Norwegian trumpeter Mathias Eick has one of those tones, and a style of playing, that makes him immediately recognisable among his peers. His wistful, atmospheric sound, combined with his melodic compositions, can’t help but make his music sonically irresistible. And so it is, with his latest release, “When we leave”, an album that successfully furthers the moods and delights of his previous outing, the 2017 release “Ravensberg”. Where that album drew portraits of friends and family and sketched some personal interactions, the new album follows its protagonists through a troubled year.
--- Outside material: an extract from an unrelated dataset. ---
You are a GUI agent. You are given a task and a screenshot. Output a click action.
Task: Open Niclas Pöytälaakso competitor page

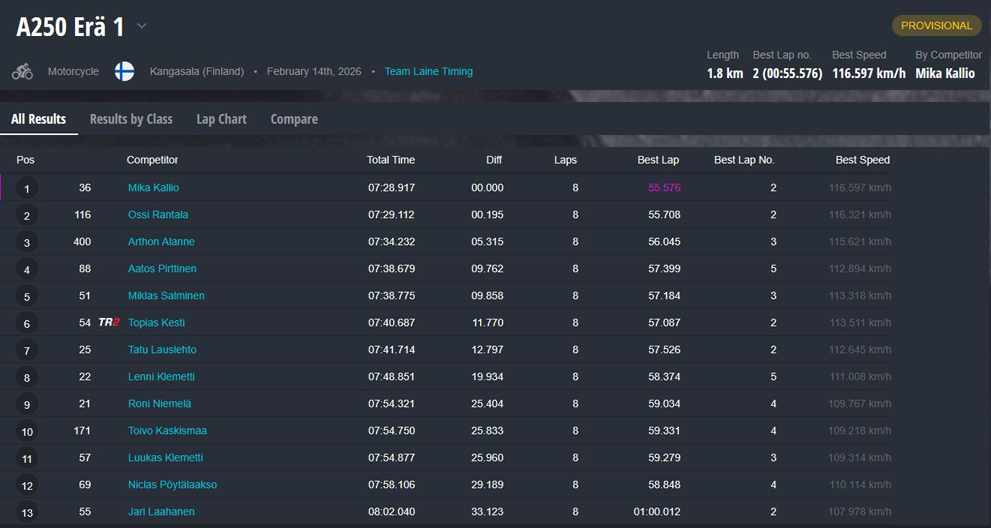(172, 485)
A sense of narrative can be drawn from the interplay of titles and musical atmosphere.
In the same way that Eick’s fellow trumpeters, compatriot Arve Henriksen and Finland’s Verneri Pohjola, draw the listener in with their breathy, mysterious beauty, there are some mouth-watering soundscapes to be enjoyed here. The strength of the bandleader’s compositions lie in their deceptive simplicity. Quaint melodies come and go, sometimes almost touchable before disappearing into the Norwegian mist. Magical sounds can be heard emanating from a forest, with gently cascading water sparkling in the crisp sunlight, dancing in and out of focus. Each moment an individual moment in time, yet beautifully balanced and connected to the whole.
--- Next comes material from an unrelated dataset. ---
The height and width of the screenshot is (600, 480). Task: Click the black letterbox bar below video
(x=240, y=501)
The connected nature of the band is of great importance. And this is where Eick really gets the best from his music. With Hakon Aase on violin and percussion, Andreas Ulvo on piano, Audun Erlien on bass, Stian Carstensen on pedal steel guitar, and Torstein Lofthus and Helge Andreas Norbakken on drums, a perfect balance of sound is beautifully crafted by all of the musicians involved. As a combined unit, the performers create a lovely ambience and lyricism, helping to bring the composer’s musical storytelling to life.
The album opener, “Loving” is a fine example of what Eick’s music is all about. A wonderful melody from the trumpeter gently leads us into the piece, with sensitive, intelligent accompaniment from piano, bass and drums. The violin (sounding more like an Irish fiddle here) develops the tune even further, its effortless, folky musings adding to the beauty. And the pedal steel – what a masterstroke – creating deeper reflections within the music. It’s an instrument not often heard in jazz, although I do remember being particularly impressed by its inclusion in Brian Blade’s Fellowship Band, and it brings a celestial quality to the music here.
Six further tunes roll effortlessly onward; “Caring” shimmers, “Turning” beguiles, “Flying” contemplates, “Arvo” soars, “Playing” dances, and “Begging” enlightens.
Listening to this album is a beautiful experience. Emotive, melancholic, uplifting, and wondrous.